§ ISTRUZIONI DEGLI ESERCIZI:
1. Secondo il brano su Federica Guidi, quanti anni ha Federica?
2. Trascrivi dal brano su Federica Guidi il passo che comincia con le parole "Una tipa tosta" e fermati dopo le parole "e lei sentenzia.".

Guidalberto Guidi lo incontravo spesso in ascensore quando lavoravo in un’azienda che fu commissariata e io, senza troppi clamori, chiesi di andarmene volontario in cassa integrazione. Roba di 15 anni fa. Bei tempi. Sua figlia, manco sapevo che esistesse, anzi, non avrei mai creduto che Guidalberto Guidi avesse una moglie e addirittura dei figli. Sempre a lavorare, dalla mattina alla sera. Sempre dietro a contare dei baiocchi, una macchina da soldi, un deposito di Paperone ambulante.
Qualche anno fa scopro che ha una figlia, Federica.
Una tipa tosta la Federica, una che fa il presidente dei giovani industriali e che comanda alla Ducati Energia qui a Bologna, mica una che sta su feisbuc a giocare a Farmvill o a scrivere stati tipo “Uffa, domattina è lunedì, che palle. Sono depressa, voglio andare in ferie”.
Ogni tanto la intervistano e lei sentenzia.
Parla sempre di far lavorare (gli altri), di produrrre (gli altri), di giovani (gli altri), di consumare (tutto), insomma fa dei discorsi che scatenano gli applausi dei giovani industriali che poi non è che siano così giovani.
Ad esempio, la Federica ha 42 anni, non è che sia di primo pelo, ma non è questo il punto, non stiamo a mettere i puntini sulle i a Bologna, regno degli adultolescenti e dei maicresciuti.

§ MATERIALE ESTRATTO:
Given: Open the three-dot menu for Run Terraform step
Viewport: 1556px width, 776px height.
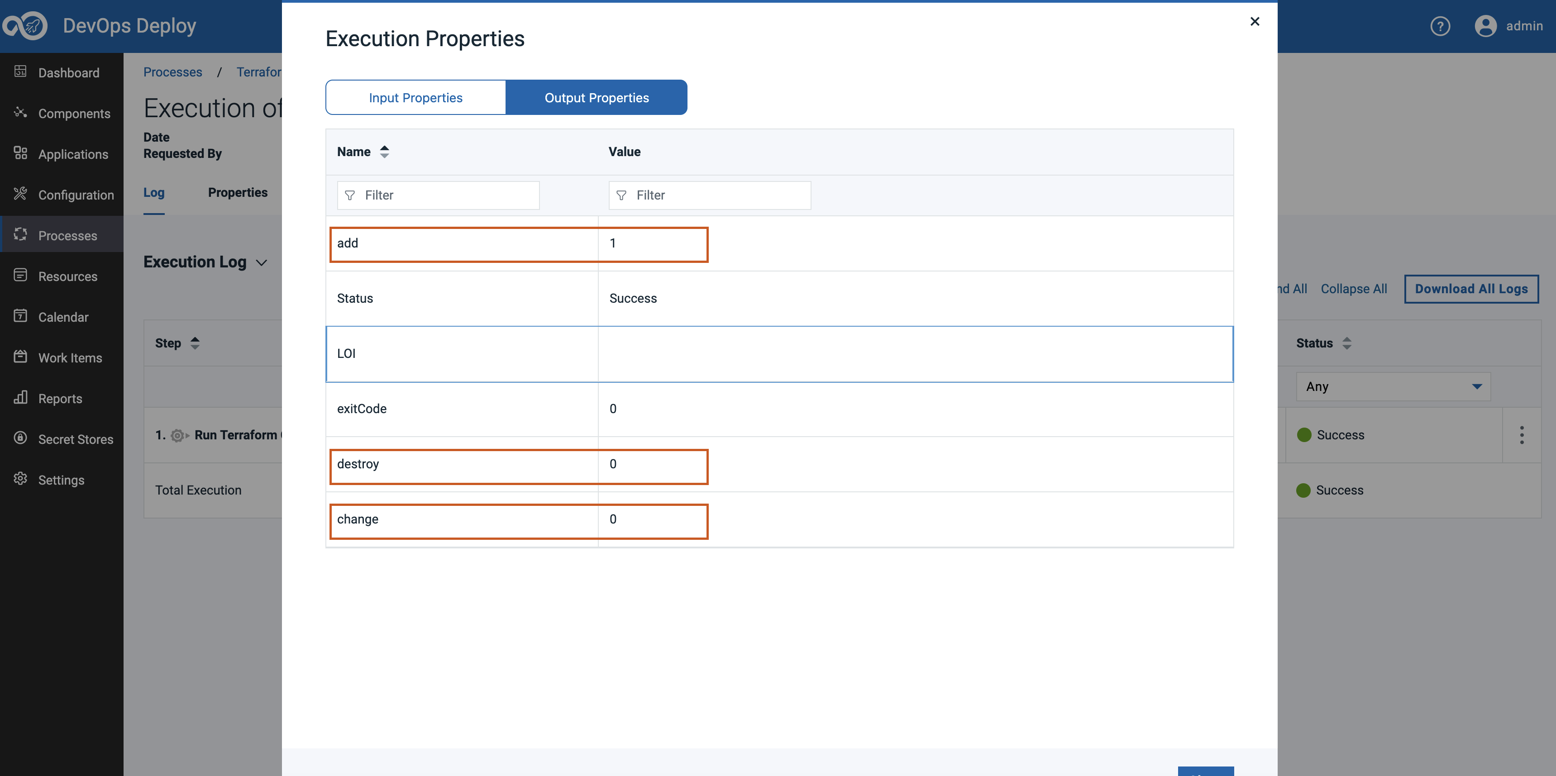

* * *

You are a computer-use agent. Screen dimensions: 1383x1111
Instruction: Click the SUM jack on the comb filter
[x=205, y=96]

§ RISPOSTE PER ESERCIZIO:
1. 42 anni.

2.
Una tipa tosta la Federica, una che fa il presidente dei giovani industriali e che comanda alla Ducati Energia qui a Bologna, mica una che sta su feisbuc a giocare a Farmvill o a scrivere stati tipo “Uffa, domattina è lunedì, che palle. Sono depressa, voglio andare in ferie”.
Ogni tanto la intervistano e lei sentenzia.